PSICOLOGÍA Y HUMINT: Lo que sigue siendo humano en la era de la IA generativa
Por el Lic. Martín Salmerón – Miembro del Instituto Académico de Inteligencia de #ELANALISTA
La inteligencia de fuentes humanas, o HUMINT, remite, en un sentido amplio, al trabajo con información que emerge del contacto, la interlocución y la relación con personas que, por su posición, trayectoria, proximidad o disposición, pueden aportar conocimiento útil para orientar, complementar o contrastar la labor de inteligencia.
Esa fórmula, aun siendo válida como punto de partida, podría resultar demasiado breve para abarcar todo lo que el problema contiene. No todos los ámbitos que recurren a fuentes humanas interpretan del mismo modo qué implica trabajar con ellas, qué tipo de vínculo exige esa tarea, cómo se evalúa lo obtenido ni cuánto pesan, en ese proceso, la memoria, la percepción, la motivación o el contexto de interacción. Invito al lector a acompañar este razonamiento desde esa perspectiva, porque justamente allí empieza a perfilarse una parte central del problema que este artículo se propone abordar.
Si el HUMINT se piensa solo como una vía de acceso a información, se corre el riesgo de perder de vista que, en rigor, trabaja con personas y no con sensores. Una fuente no transmite información del mismo modo en que un dispositivo registra una señal, porque recuerda, interpreta, selecciona, omite, mide riesgos, calibra al interlocutor y, en ocasiones, también engaña. Del otro lado, el operador tampoco se limita a recibir un contenido, ya que debe provocarlo, encuadrarlo, sostener la interacción, decidir qué valor atribuirle y reconstruir después lo ocurrido.

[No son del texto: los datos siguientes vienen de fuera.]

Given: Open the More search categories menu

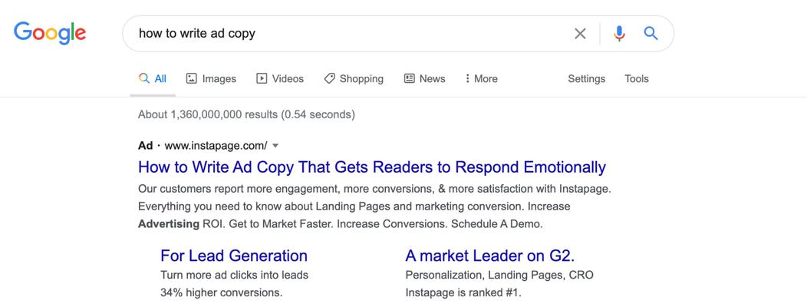Looking at the screenshot, I should [x=481, y=78].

Entre ambos circula información, desde luego, pero también memoria, percepción, motivaciones, reservas, confianza, cálculo, sesgos y, cada vez más, el problema adicional de un entorno mediado por tecnologías capaces de producir simulaciones convincentes de humanidad.
La idea de fondo es simple. El valor del HUMINT nunca estuvo solo en acceder a información, sino en trabajar sobre interacciones humanas concretas, con todo lo que eso implica en términos de percepción, vínculo, incertidumbre y juicio. La irrupción de la IA generativa no altera ese núcleo, aunque sí vuelve más visible la necesidad de pensarlo con precisión. En un entorno donde la información puede ser producida, mediada o simulada con creciente facilidad, el problema del HUMINT sigue siendo, en esencia, el mismo, leer, conducir, interpretar y evaluar interacciones humanas. A partir de allí, este artículo propone examinar qué puede aportar la psicología a ese trabajo en sus distintos momentos, antes, durante y después del contacto con la fuente, y cómo la IA puede, según la fase y el contexto, asistir ese proceso, ofrecer poco valor o incluso introducir nuevas vulnerabilidades.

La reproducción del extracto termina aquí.